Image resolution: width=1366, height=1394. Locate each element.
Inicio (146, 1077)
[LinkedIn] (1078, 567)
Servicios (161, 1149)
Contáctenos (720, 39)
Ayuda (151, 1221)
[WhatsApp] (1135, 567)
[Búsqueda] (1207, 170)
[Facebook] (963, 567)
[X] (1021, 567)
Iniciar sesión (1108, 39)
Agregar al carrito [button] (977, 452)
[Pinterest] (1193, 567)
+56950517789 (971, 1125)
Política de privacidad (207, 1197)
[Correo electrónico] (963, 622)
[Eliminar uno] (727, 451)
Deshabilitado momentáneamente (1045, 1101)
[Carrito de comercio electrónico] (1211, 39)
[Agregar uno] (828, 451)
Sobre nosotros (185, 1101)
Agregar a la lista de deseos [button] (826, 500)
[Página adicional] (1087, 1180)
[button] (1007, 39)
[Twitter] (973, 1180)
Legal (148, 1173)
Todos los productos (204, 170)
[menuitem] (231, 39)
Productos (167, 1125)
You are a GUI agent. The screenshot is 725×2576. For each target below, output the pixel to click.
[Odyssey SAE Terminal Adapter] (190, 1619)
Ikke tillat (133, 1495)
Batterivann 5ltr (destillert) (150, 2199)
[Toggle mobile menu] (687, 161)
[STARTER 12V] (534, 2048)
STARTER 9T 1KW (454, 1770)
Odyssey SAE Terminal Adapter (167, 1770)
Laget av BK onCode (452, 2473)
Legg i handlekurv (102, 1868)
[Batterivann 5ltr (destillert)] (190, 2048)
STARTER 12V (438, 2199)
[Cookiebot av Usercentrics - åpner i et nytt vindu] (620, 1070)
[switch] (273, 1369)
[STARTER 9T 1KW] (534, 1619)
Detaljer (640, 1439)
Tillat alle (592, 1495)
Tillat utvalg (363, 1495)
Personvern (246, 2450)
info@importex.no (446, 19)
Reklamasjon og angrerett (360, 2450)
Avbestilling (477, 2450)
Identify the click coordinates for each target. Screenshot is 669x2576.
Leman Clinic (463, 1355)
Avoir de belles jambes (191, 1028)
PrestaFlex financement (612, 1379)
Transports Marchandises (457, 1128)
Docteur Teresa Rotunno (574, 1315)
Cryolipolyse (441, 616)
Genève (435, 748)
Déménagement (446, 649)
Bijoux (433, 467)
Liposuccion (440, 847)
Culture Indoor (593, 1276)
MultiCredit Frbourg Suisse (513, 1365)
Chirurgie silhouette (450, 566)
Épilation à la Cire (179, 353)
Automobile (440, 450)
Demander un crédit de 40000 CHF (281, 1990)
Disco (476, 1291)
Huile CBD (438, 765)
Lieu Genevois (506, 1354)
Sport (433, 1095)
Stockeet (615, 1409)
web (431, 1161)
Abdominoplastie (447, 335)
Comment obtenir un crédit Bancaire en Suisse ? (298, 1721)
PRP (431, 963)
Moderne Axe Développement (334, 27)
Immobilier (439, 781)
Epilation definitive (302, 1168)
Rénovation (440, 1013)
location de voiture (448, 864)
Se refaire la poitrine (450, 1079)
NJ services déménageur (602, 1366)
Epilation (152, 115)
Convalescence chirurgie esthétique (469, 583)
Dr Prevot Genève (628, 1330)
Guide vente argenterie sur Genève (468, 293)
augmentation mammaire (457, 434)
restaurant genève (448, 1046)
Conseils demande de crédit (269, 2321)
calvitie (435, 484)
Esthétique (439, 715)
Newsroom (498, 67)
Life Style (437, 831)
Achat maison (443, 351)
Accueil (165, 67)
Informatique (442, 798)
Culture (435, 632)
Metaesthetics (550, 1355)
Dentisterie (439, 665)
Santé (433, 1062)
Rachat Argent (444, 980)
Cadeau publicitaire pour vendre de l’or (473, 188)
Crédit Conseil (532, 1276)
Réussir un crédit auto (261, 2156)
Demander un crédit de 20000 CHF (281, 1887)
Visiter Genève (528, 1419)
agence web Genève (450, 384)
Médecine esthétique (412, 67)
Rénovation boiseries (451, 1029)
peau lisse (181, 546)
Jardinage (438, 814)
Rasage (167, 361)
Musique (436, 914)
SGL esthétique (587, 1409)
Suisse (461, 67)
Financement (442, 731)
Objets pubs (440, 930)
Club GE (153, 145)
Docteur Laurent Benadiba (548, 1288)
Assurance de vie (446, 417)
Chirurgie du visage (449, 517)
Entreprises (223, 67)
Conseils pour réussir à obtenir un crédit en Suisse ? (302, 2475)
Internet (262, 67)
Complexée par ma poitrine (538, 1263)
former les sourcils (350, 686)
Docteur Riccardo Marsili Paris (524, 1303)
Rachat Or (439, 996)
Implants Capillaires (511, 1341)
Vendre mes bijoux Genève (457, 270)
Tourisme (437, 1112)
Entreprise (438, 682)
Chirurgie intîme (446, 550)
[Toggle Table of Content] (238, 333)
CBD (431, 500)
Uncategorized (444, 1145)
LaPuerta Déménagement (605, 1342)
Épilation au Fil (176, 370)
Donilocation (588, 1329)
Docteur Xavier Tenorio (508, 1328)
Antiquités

● ● ● ●

Activity:
Word for word, restate the lines of the listing above starting at the line with "Suisse (461, 67)" and ending at the line with "Tourisme (437, 1112)", and nothing outside them.

Expected answer:
Suisse (461, 67)
Financement (442, 731)
Objets pubs (440, 930)
Club GE (153, 145)
Docteur Laurent Benadiba (548, 1288)
Assurance de vie (446, 417)
Chirurgie du visage (449, 517)
Entreprises (223, 67)
Conseils pour réussir à obtenir un crédit en Suisse ? (302, 2475)
Internet (262, 67)
Complexée par ma poitrine (538, 1263)
former les sourcils (350, 686)
Docteur Riccardo Marsili Paris (524, 1303)
Rachat Or (439, 996)
Implants Capillaires (511, 1341)
Vendre mes bijoux Genève (457, 270)
Tourisme (437, 1112)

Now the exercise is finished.